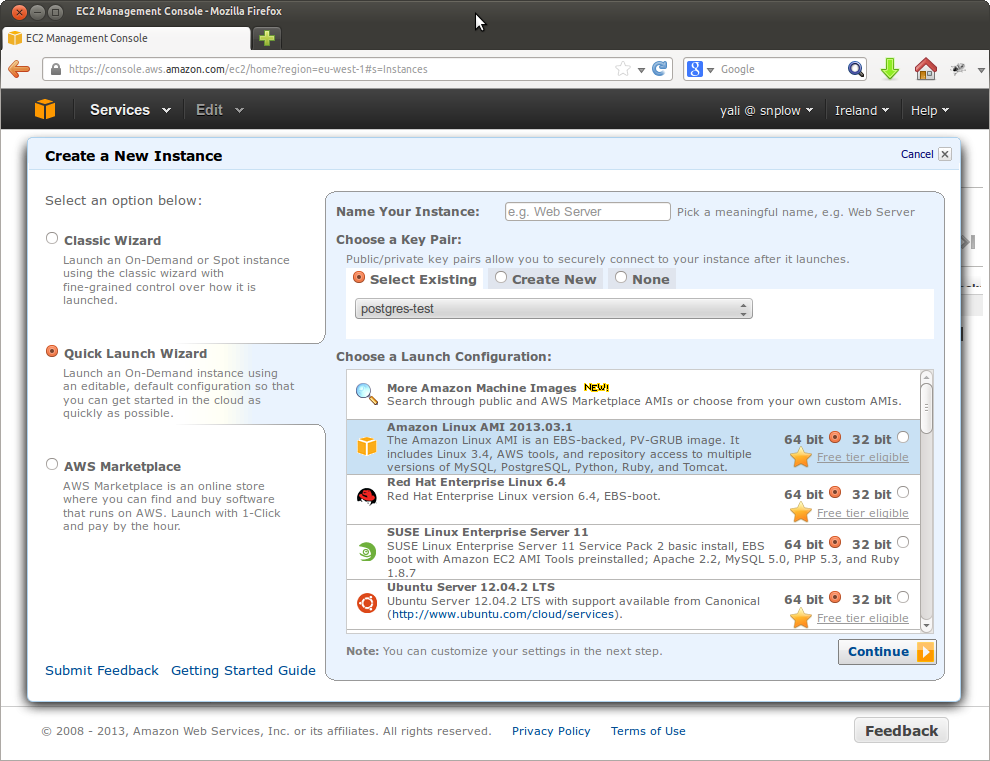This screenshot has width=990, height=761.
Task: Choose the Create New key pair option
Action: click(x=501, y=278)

◇ ◇ ◇ ◇

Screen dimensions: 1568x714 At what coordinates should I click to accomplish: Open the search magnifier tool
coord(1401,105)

◇ ◇ ◇ ◇

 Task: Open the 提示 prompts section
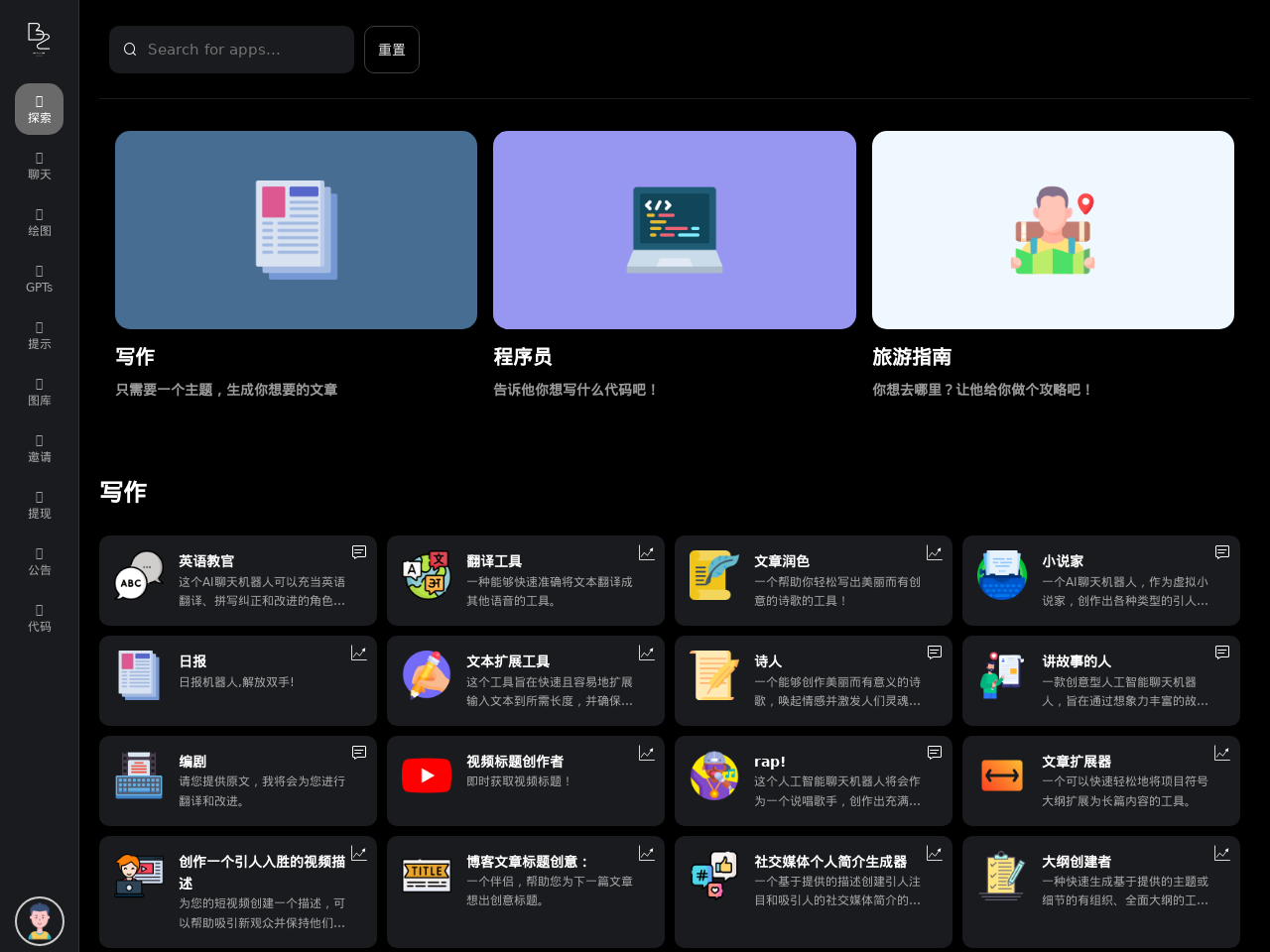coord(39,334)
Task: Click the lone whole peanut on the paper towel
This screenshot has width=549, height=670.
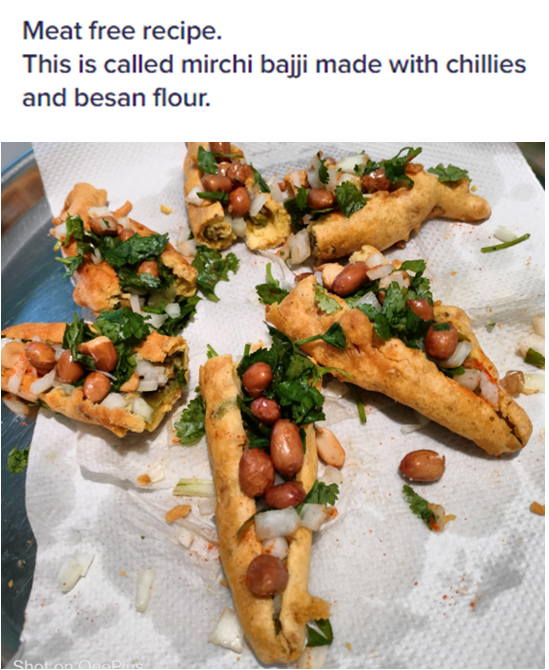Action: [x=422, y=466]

◇ ◇ ◇ ◇

◆ Directions
Lay out the lines of the listing starting at the line containing "This screenshot has width=990, height=761." and ending at the line containing "Action: click(x=501, y=278)" as a numbered list, skipping any blank lines. Leave the pictures out of your answer.

◆ Expected answer
1. This screenshot has width=990, height=761.
2. Task: Choose the Create New key pair option
3. Action: click(x=501, y=278)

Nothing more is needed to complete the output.